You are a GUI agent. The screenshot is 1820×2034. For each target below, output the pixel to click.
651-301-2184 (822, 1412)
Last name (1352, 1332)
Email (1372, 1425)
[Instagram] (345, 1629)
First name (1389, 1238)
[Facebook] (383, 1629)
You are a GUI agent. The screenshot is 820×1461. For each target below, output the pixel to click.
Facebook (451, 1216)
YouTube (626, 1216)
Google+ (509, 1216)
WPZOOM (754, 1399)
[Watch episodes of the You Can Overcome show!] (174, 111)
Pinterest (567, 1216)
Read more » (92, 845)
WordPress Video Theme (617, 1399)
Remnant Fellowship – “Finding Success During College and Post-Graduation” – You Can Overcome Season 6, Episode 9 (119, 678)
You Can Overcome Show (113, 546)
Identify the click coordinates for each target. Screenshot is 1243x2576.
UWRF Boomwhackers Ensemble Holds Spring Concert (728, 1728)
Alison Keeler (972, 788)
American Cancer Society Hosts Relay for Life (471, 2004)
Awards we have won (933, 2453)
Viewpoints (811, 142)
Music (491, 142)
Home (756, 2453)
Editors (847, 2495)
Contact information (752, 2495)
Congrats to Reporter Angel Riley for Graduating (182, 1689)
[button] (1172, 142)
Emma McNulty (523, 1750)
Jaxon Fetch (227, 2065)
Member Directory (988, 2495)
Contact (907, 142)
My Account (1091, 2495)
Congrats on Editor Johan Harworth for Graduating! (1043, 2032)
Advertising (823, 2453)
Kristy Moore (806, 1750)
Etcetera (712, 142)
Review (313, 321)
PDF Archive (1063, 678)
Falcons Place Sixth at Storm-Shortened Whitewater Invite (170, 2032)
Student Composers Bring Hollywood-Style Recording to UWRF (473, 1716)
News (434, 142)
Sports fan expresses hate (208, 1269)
+-------+
WHAT IS REQUIRED
Your answer should be the lines from the one that contains "Editors (847, 2495)" through the last line of the material, copied exactly.

SOLUTION BELOW
Editors (847, 2495)
Contact information (752, 2495)
Congrats to Reporter Angel Riley for Graduating (182, 1689)
[button] (1172, 142)
Emma McNulty (523, 1750)
Jaxon Fetch (227, 2065)
Member Directory (988, 2495)
Contact (907, 142)
My Account (1091, 2495)
Congrats on Editor Johan Harworth for Graduating! (1043, 2032)
Advertising (823, 2453)
Kristy Moore (806, 1750)
Etcetera (712, 142)
Review (313, 321)
PDF Archive (1063, 678)
Falcons Place Sixth at Storm-Shortened Whitewater Invite (170, 2032)
Student Composers Bring Hollywood-Style Recording to UWRF (473, 1716)
News (434, 142)
Sports fan expresses hate (208, 1269)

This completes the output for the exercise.